> _Brief_: All of the data below should be returned exactly.

> _Data provided_:

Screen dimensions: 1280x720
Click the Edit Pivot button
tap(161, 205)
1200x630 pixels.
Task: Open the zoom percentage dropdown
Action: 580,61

> _Task output_:
Screen dimensions: 1280x720
Click the Edit Pivot button
tap(161, 205)
1200x630 pixels.
Task: Open the zoom percentage dropdown
Action: 580,61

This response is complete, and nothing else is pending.